A statistically more powerful approach is to study the full range of the continuous variable and not to 'clump' together levels of the independent variable.
Assuming that the variable really is truly continuous (this is likely true for %, ms), then, on average, continuous sampling will give larger r2 values (or t-test scores) and smaller p-values for the same data - so, greater power.
Continuous designs also give you the possibility of discovering non-linear trends in your data (sigmoidal, sinusoidal, logarithmic), which are much more difficult to find with a small number of X-axis values.

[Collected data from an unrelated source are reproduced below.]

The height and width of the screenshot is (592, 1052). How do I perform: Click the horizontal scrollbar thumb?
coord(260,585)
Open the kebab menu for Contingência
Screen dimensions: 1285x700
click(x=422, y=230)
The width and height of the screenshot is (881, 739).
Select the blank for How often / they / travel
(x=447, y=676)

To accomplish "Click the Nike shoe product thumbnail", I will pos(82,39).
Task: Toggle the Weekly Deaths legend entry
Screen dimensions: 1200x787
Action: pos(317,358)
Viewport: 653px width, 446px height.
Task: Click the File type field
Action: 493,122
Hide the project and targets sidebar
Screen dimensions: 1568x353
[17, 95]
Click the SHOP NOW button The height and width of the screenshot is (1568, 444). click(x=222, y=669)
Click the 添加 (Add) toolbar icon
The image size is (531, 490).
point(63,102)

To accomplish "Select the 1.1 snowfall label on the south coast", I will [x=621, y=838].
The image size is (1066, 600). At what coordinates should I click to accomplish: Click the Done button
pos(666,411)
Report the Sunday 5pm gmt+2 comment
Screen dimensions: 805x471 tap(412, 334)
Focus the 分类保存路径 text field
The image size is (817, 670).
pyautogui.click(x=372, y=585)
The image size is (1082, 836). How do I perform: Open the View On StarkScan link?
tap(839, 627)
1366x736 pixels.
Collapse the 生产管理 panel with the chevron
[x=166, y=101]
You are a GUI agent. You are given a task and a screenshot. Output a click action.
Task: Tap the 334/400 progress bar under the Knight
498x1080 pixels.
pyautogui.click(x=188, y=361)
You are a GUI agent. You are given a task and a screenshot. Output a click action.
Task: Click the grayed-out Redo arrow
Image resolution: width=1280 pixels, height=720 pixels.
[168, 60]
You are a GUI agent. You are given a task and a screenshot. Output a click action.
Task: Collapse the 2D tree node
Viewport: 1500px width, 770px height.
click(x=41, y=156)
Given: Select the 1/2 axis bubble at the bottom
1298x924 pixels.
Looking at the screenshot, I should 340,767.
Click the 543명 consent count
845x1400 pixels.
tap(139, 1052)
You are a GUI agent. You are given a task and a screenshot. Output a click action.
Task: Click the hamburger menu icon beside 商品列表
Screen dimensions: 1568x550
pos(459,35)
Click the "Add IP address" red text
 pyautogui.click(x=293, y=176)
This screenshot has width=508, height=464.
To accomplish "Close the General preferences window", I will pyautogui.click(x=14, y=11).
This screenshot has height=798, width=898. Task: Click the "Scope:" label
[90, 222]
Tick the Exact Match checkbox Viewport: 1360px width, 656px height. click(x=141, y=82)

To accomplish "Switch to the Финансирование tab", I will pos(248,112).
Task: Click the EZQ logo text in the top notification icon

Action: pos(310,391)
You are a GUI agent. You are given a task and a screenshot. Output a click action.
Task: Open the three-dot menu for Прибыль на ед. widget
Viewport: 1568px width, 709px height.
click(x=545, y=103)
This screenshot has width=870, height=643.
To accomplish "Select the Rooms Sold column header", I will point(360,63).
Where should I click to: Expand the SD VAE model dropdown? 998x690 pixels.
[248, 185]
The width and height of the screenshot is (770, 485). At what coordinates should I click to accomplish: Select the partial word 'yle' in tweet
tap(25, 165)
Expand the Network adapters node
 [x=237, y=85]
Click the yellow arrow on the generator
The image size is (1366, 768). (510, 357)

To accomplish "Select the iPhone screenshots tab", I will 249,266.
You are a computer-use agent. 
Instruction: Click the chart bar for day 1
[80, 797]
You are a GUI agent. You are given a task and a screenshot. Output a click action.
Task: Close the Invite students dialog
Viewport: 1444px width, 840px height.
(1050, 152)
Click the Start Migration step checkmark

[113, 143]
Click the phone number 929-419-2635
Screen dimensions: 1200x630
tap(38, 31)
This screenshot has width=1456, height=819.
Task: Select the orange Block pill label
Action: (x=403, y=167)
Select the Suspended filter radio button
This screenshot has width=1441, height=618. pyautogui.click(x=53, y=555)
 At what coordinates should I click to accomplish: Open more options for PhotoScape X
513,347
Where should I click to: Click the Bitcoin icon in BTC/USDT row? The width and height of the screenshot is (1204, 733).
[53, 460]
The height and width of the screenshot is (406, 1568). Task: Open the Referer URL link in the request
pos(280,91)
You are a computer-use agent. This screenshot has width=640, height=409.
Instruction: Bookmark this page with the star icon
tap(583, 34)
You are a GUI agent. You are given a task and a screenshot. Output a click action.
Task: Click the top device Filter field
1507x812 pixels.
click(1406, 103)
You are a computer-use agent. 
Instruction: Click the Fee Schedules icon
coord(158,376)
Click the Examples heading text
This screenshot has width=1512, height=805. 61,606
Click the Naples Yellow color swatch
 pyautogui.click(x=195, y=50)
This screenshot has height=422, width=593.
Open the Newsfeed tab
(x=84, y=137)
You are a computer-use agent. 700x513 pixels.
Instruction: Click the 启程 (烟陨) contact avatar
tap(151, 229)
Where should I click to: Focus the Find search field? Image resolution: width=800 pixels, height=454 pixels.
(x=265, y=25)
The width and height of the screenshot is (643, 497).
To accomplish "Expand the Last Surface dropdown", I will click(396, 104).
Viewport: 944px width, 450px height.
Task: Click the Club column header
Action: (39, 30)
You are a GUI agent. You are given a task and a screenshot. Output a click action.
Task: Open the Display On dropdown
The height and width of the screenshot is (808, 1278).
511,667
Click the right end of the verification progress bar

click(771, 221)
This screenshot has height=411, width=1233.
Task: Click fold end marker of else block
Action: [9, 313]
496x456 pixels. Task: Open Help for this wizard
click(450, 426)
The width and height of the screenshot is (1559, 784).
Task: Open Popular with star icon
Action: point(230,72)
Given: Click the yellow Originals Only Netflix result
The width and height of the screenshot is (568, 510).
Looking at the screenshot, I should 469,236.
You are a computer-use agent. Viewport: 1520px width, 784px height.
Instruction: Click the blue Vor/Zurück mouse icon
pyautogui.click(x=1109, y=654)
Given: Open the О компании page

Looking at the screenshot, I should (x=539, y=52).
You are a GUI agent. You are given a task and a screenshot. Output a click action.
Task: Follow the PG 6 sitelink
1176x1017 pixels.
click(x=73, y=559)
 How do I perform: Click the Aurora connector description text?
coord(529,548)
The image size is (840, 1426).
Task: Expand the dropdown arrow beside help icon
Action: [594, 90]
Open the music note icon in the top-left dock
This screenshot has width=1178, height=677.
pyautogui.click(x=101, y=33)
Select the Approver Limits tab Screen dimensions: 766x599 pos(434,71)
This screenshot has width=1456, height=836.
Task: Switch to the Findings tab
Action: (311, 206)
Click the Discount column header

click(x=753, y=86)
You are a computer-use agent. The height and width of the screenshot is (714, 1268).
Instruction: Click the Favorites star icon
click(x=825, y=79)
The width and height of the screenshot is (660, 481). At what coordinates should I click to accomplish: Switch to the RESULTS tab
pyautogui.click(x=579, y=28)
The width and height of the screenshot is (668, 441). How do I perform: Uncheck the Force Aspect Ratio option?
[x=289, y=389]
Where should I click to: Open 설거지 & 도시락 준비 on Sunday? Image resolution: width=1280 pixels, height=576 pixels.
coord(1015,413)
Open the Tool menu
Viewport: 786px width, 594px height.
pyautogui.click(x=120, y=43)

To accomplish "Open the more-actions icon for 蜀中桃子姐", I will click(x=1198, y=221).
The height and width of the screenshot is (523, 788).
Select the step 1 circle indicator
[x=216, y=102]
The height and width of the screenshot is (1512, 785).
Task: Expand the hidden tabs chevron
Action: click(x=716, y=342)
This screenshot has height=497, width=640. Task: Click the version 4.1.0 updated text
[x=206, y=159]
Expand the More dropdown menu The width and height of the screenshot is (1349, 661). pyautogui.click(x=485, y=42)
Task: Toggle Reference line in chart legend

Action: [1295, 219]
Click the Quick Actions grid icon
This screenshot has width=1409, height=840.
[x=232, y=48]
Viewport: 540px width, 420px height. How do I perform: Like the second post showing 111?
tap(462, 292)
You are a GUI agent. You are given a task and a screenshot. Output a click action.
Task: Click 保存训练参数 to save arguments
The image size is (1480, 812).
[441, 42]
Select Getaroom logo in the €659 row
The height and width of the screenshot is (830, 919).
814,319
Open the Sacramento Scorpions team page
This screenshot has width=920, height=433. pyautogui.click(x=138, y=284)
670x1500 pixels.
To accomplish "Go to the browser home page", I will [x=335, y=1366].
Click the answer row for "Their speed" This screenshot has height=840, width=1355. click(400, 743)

A simulation was performed in Matlab. The code is here. The output is below.
N=20 datapoints, sampled between 0 and 1 on X-axis (input). Y-axis values (output) were generated by adding a uniform random number to the X-axis values of between -0.5 and 0.5. The final Y-axis values were then shifted and scaled to a range of 0 to 1. The Pearson correlation between X and Y, r was calculated, with r2, the intercept and slope of the best-fit line, the t-statistic and p-value for the fit. The simulation was run 10,000 times and histograms of r2 and log(p) created.
Two conditions were compared:
- Continuous: the raw X-axis values, ranging from 0 to 1 were used - eg, a simple correlation
- Discrete: X-axis values were converted to either 0.25 or 0.75 - eg, an independent t-test

Figure: The top row shows data from the Continuous design, the bottom from the Discrete design. Exactly the same process was used to create the Y-axis data, the only difference is which X-axis values were used. The left column shows one example dataset from the simulation (the 10,000th), with the raw data shown as open circles, the true relationship between X and Y in the black line, and the fitted values of X and Y for this sample. The middle column shows the histogram of r2 over 10,000 simulations. The right column shows the distribution of log(p) over 10,000 simulations. The vertical red lines in the histograms show the mean.
Across the 10,000 simulations, the different designs produced the following mean {95% confidence interval} values; bold shows the data in the Figure:
| Design | intercept | slope | r | r2 | t | p | N for 90% power |
|---|---|---|---|---|---|---|---|
| Continuous | 0.169 {0.0249,0.333} | 0.661 {0.442,0.871} | 0.741 {0.552,0.872} | 0.549 {0.305,0.708} | 4.69 {2.81,7.55} | 0.000184 {5.42e-07,0.0117} | 12 {6,29} |
| Discrete | 0.119 {-0.0680,0.321} | 0.760 {0.420,1.10} | 0.675 {0.430,0.841} | 0.456 {0.185,0.708} | 3.88 {2.02,6.60} | 0.00109 {3.56e-06,0.0584} | 17 {7,54} |
Using continuous designs wherever possible, and fitting appropriate models to the data (eg, sigmodal or Boltzmann for recruitment curves) will very likely increase the statistical power of your design without requiring any more data collection. For the above simulation, you can achieve 90% power for a 2-sided test with 12 datapoints for the continuous design, and 17 datapoints for the discrete design.